(TASK TO CARRY OUT)
Only the lines from the one containing "You are a computer-use agent." through the end of the listing are to be repeated, exactly and without pictures.

(EXTRACTED DATA)
:::

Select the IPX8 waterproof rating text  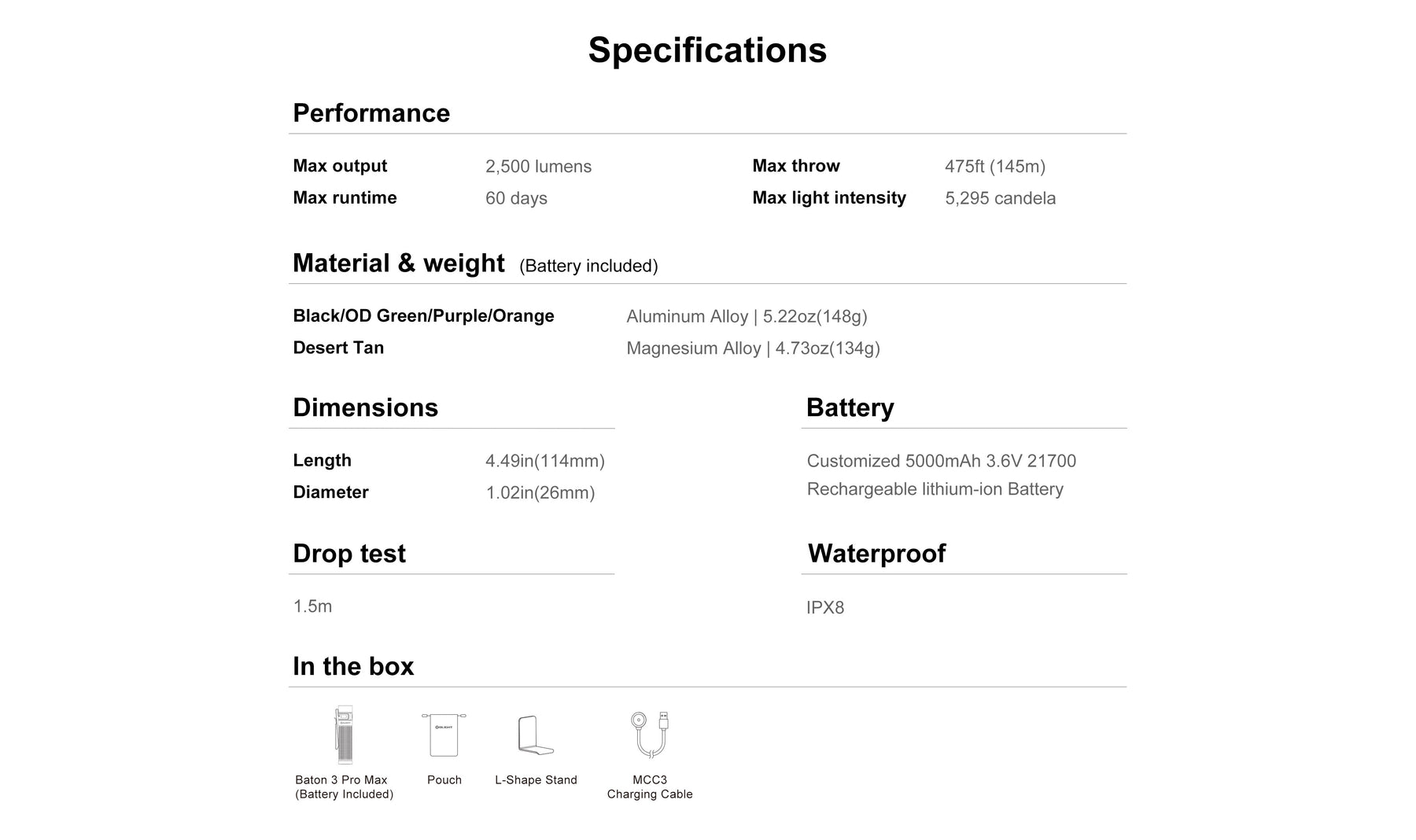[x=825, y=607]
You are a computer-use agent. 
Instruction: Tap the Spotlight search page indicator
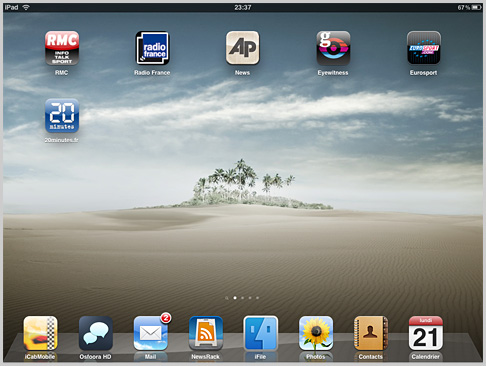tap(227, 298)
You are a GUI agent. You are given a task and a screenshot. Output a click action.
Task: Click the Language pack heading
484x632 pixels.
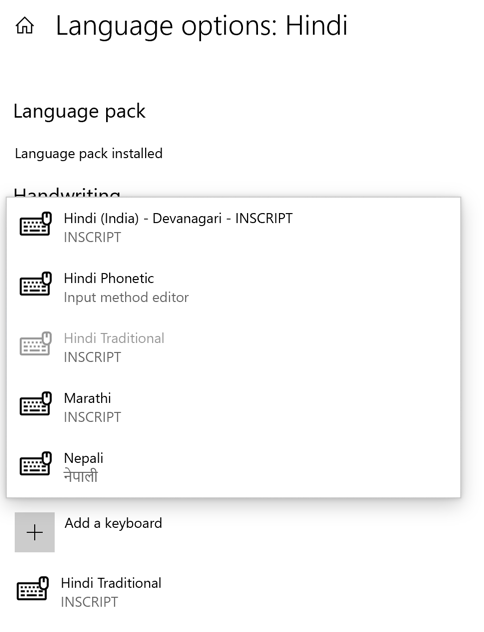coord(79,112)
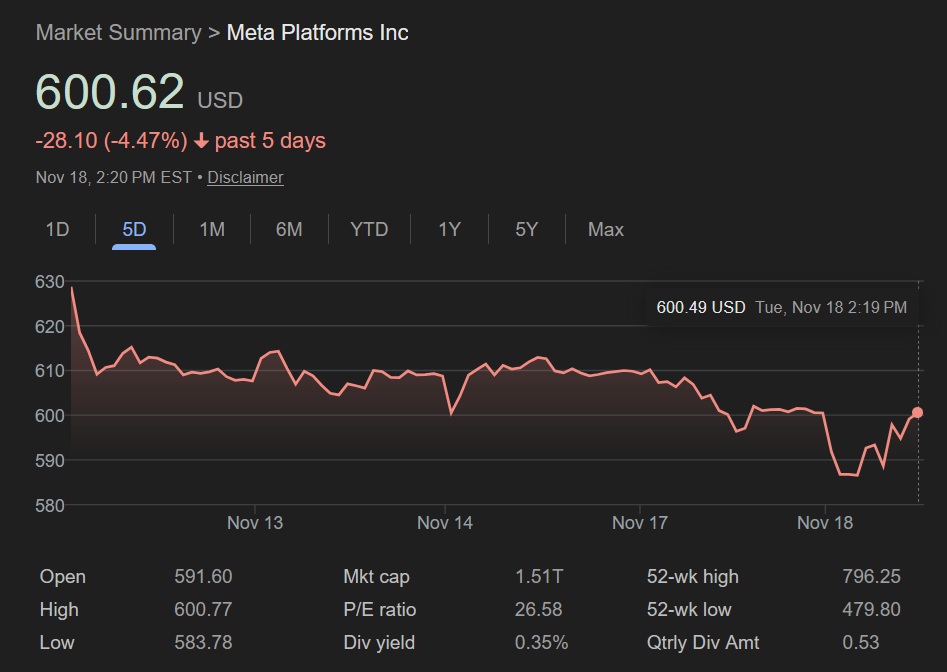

:::

(ANSWER TO THIS TASK)
You are a computer-use agent. 
Instruction: Tap the Spotlight search page indicator
tap(227, 298)
You are a GUI agent. You are given a task and a screenshot. Output a click action.
Task: Click the Language pack heading
484x632 pixels.
coord(79,112)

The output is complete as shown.